Creativity is the ability to introduce order into the randomness of nature.
-- Eric Hoffer
It takes a pretty high level of creativity to make sense of this market action lately. We have a tremendous amount of volatility as we dance around to major earnings reports and rumors about the European debt situation.
It looked like earnings season was off to a rough start following the IBM (IBM) report on Monday night, but banks and homebuilders found support and, of course, we had some "Europe is saved!" news to make sure that the maximum number of folks were caught leaning the wrong way just when it looked like the market was weakening.

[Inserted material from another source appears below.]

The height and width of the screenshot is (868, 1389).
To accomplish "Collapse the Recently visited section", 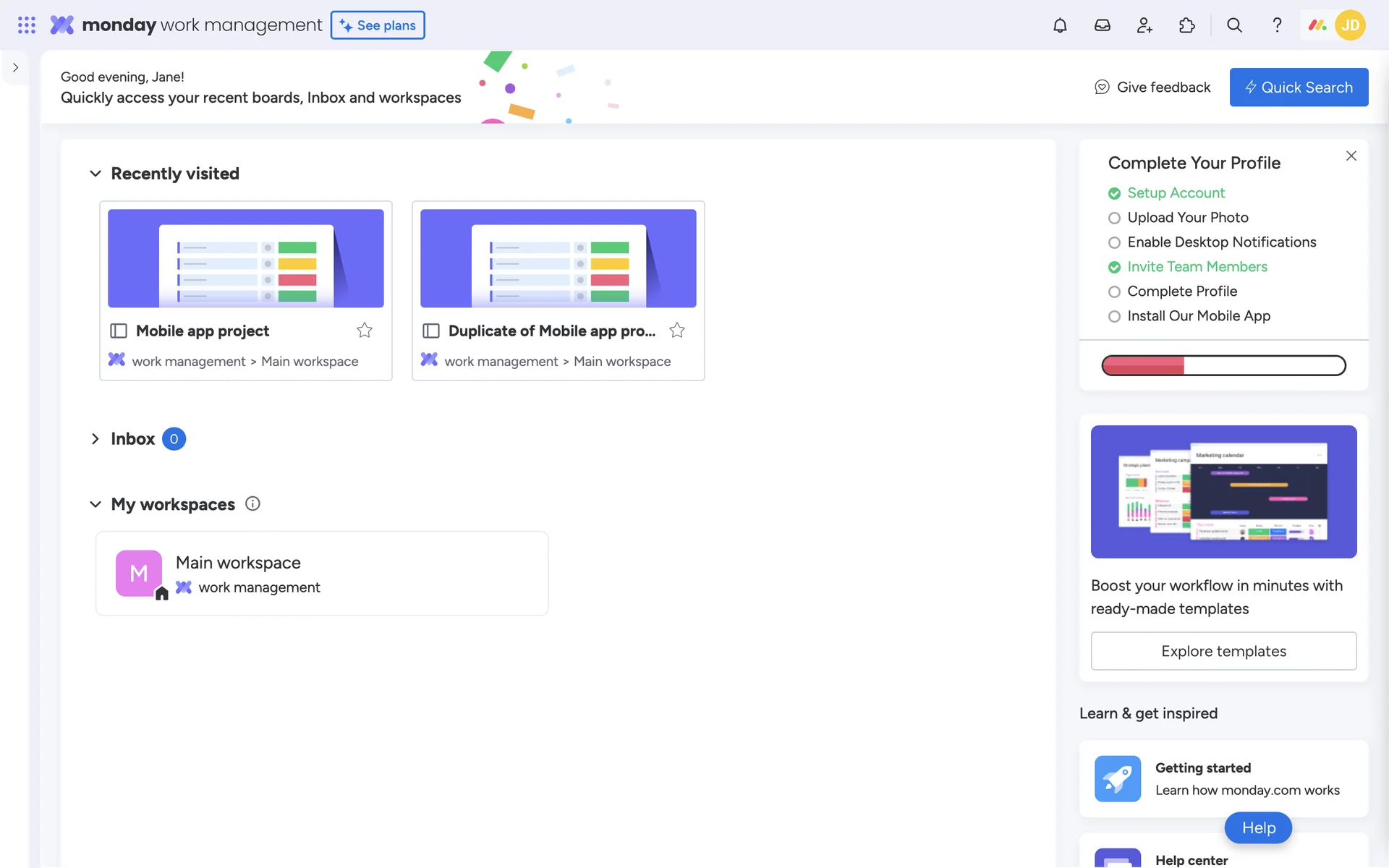I will point(95,174).
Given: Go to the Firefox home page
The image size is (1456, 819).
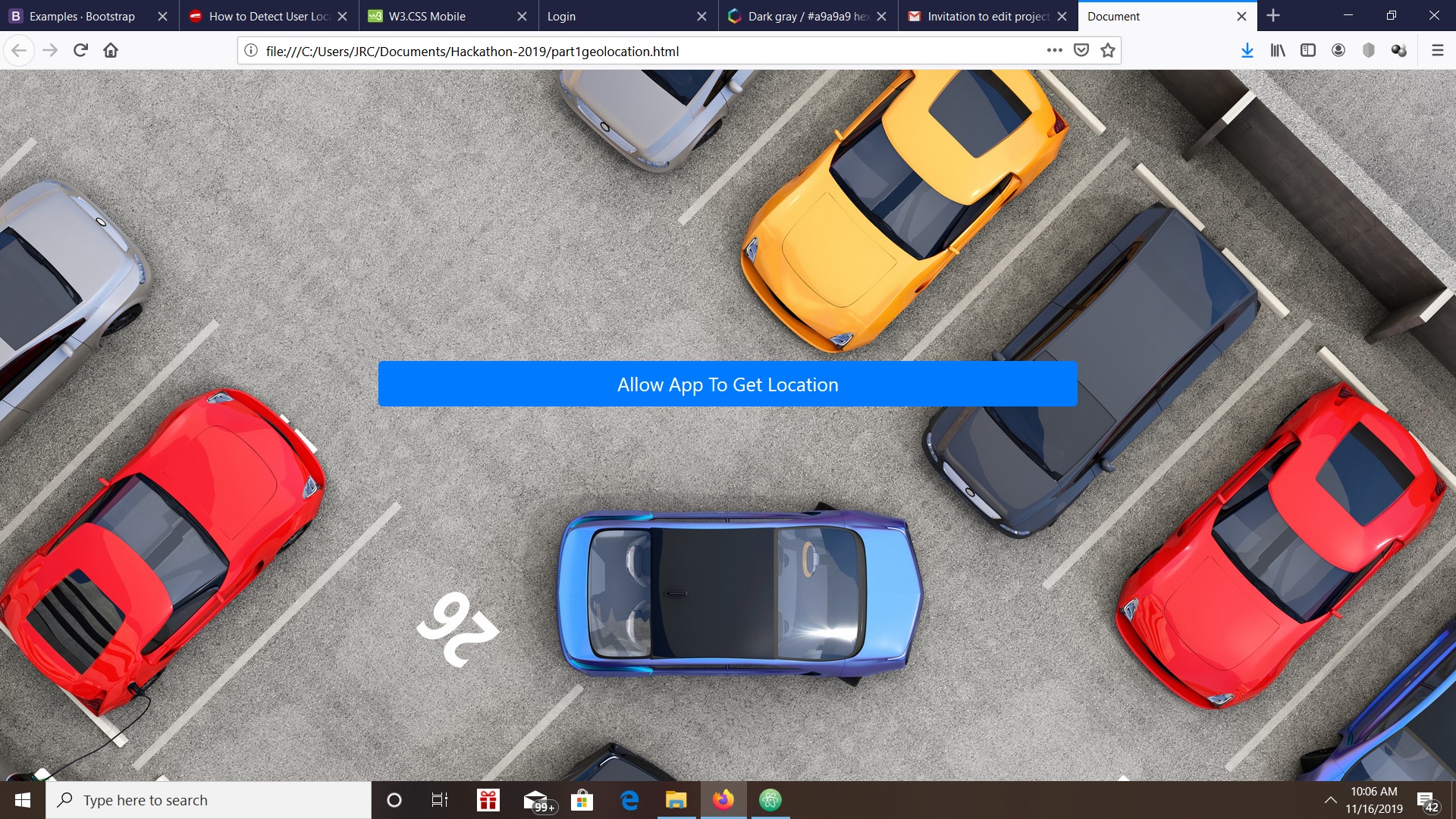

Overnight we had a surprisingly poor report from Apple (AAPL). A number of analysts are dismissing the earnings miss as just a timing matter due to a falloff in sales as buyers anticipated the introduction of the new iPhone, but it still is a bit surprising that analysts didn't see it coming. While the miss by Apple may not be an indication of any major fundamental problem at the company, it is a change in the normal routine of big beats and it's going to raise a few concerns.
A strong report from Intel (INTC) is helping to take the sting out of the Apple miss, but the overall reaction to earnings is quite muddled so far this morning. Unfortunately we are still intently focused on the European debt situation, and that is all that really matters. This morning we are fairly stable despite a downgrade of Spanish debt because of hope that the rumors that hit late yesterday about some sort of deal for a European rescue deal are valid. The European situation is still very uncertain, but the market seems exceedingly eager to embrace the idea of a solution even though it is going to be a very long and difficult process. I suspect the pattern of hope and doubt for a deal will continue for quite a while.
Technically the S&P 500 is sitting at the very top of the recent trading range and is dealing with significant overhead resistance. We are overbought in the short term and have a weak foundation for further upside since the volume on the recent rally has been so poor.
However we really are at the ideal place to squeeze the bears here, much like we caught the bulls at the bottom of the trading range to start October. A technical breakout that triggers buy stops and then a reverse would be in keeping with the character of this market's recent action. If too many bears are leaning against overhead resistance here -- as I think is the case -- look for some upside first before any sort of significant reversal to the downside.
What I find most troublesome about this market is the lack of leadership and little interest in individual stock-picking. Stocks continue to gyrate according to the news headlines, and you might as well just play directional moves with ETFs if you want to trade. There is very little opportunity to produce returns by buying individual stocks that are moving on their own individual merits.
I'm still hopeful that as more earnings reports roll out in the next few weeks we will see a greater focus on individual stock-picking, but the dominance of the European headlines makes it very difficult to have much confidence in charts or fundamentals right now.
Until we are less focused on Europe, trading will continue to be challenging. If you want to play, it's mostly about timing the news flow right now. I'll keep looking for individual stocks of interest but I don't expect it to be very easy until the market focus shifts away from macroeconomic concerns.